Take from the listing each line that has the string "with".
----- Data section -----
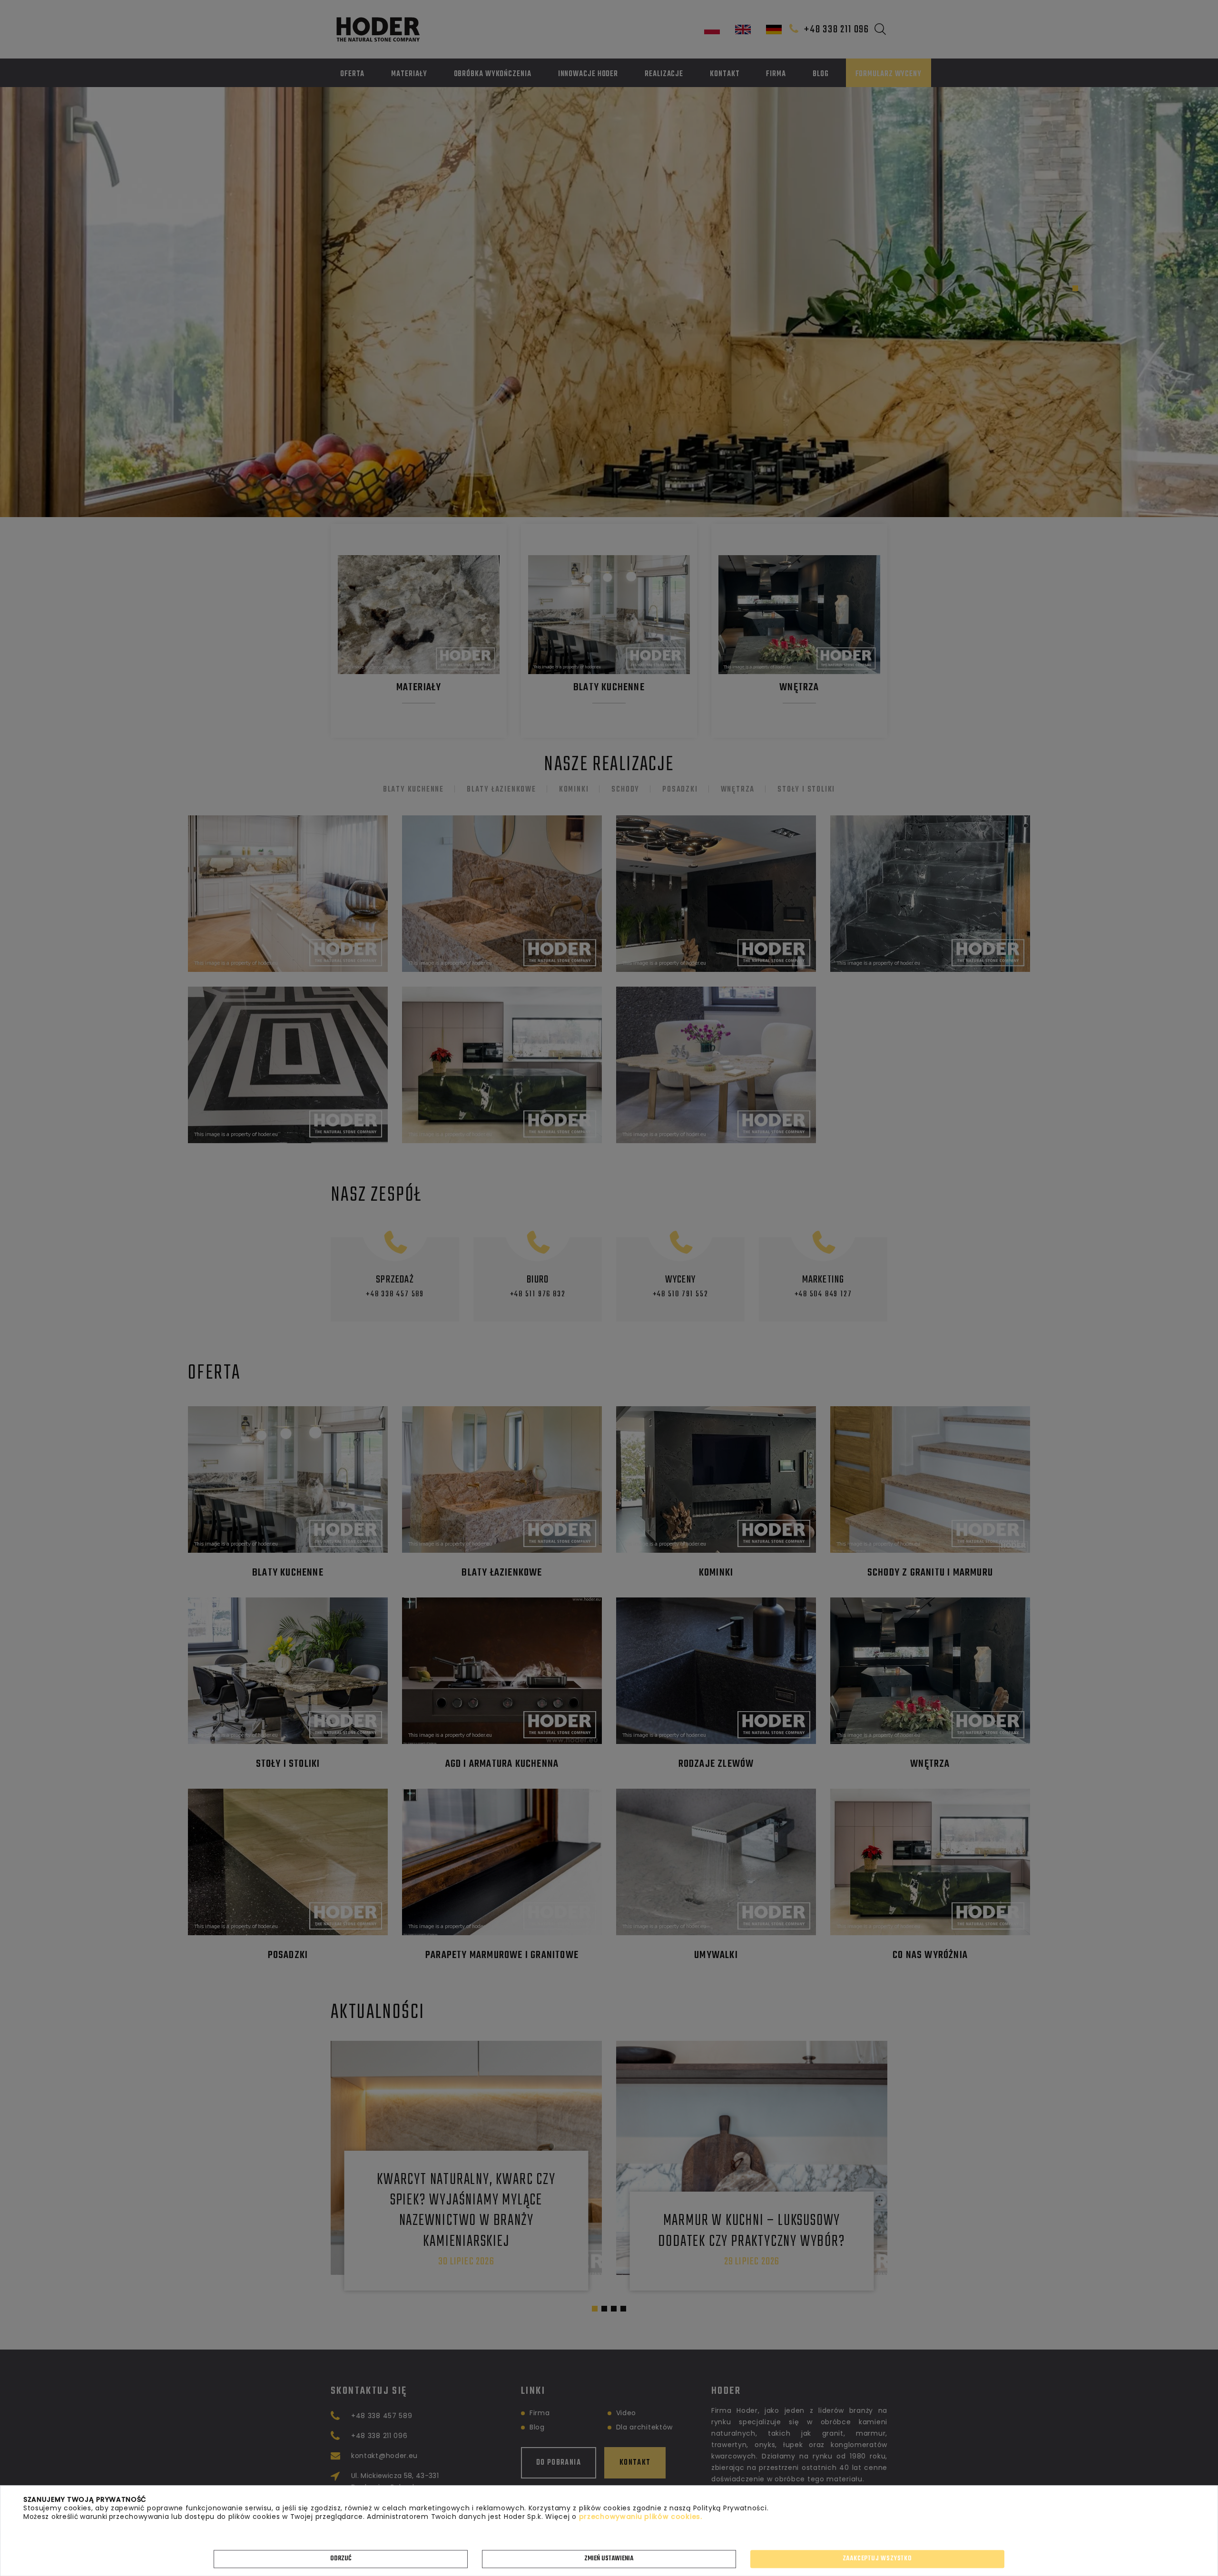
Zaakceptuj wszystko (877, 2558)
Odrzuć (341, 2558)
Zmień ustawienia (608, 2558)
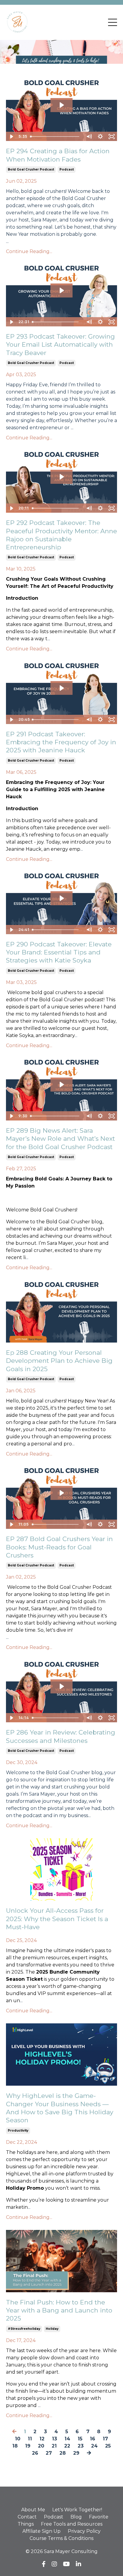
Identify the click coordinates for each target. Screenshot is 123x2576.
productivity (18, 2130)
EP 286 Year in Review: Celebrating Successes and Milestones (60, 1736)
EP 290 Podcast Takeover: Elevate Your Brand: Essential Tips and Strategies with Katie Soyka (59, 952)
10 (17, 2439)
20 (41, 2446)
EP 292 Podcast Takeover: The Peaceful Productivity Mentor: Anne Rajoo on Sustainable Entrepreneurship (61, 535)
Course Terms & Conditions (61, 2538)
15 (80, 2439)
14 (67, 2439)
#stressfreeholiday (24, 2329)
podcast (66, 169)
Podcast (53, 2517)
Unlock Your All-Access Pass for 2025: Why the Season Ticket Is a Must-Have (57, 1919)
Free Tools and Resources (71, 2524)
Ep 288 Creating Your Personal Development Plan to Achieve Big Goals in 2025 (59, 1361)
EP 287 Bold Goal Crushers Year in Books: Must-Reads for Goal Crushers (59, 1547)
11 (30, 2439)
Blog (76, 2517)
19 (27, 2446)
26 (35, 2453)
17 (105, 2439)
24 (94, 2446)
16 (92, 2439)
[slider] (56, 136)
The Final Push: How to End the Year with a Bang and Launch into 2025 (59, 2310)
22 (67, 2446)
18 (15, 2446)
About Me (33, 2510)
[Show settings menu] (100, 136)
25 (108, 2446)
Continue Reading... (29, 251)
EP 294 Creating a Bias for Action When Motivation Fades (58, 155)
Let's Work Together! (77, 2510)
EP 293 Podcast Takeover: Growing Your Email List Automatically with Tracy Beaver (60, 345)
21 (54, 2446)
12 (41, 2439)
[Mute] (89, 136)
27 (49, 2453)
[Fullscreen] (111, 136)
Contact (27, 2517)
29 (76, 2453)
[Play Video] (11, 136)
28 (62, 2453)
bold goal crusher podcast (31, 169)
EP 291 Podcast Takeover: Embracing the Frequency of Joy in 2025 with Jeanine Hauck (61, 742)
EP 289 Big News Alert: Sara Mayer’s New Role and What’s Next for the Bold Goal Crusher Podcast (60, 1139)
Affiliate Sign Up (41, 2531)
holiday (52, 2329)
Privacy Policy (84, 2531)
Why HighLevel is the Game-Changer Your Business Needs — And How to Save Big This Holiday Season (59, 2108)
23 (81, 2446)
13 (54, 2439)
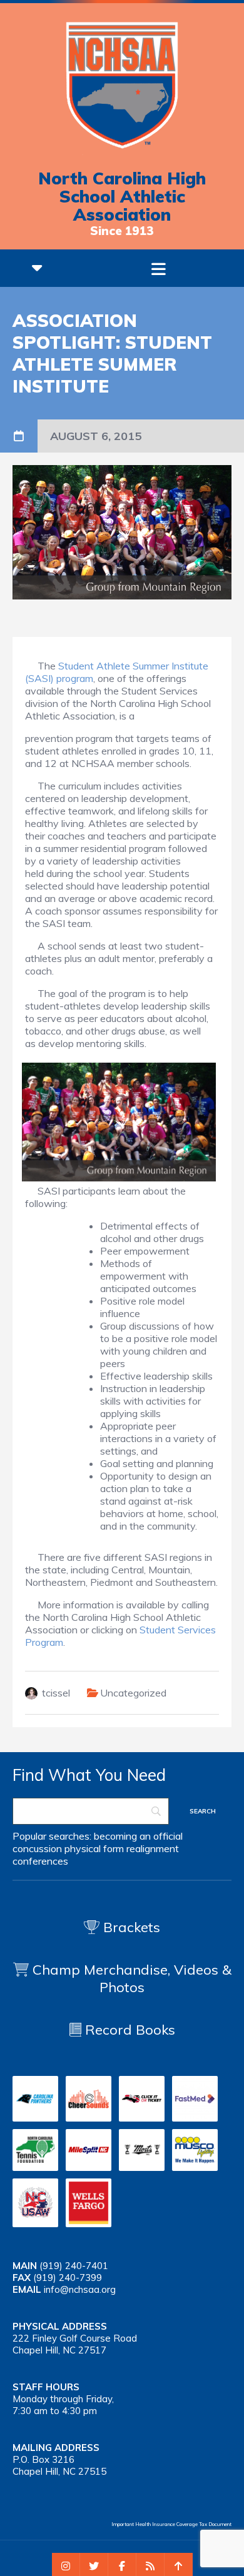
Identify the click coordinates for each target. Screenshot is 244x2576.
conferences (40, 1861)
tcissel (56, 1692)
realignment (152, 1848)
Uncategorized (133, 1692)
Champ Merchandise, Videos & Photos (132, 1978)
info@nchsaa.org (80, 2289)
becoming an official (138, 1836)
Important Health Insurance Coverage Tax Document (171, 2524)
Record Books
-----
— Answer area —
EP 290 Podcast Takeover: Elevate Your Brand: Essential Tips and Strategies with Katie Soyka (59, 952)
The Final Push: How to End the Year with a Bang and Launch into 2025 (59, 2310)
EP 293 Podcast Takeover: Growing Your Email List Automatically with Tracy Beaver (60, 345)
EP 291 Podcast Takeover: Embracing the Frequency of Joy in 2025 with Jeanine Hauck (61, 742)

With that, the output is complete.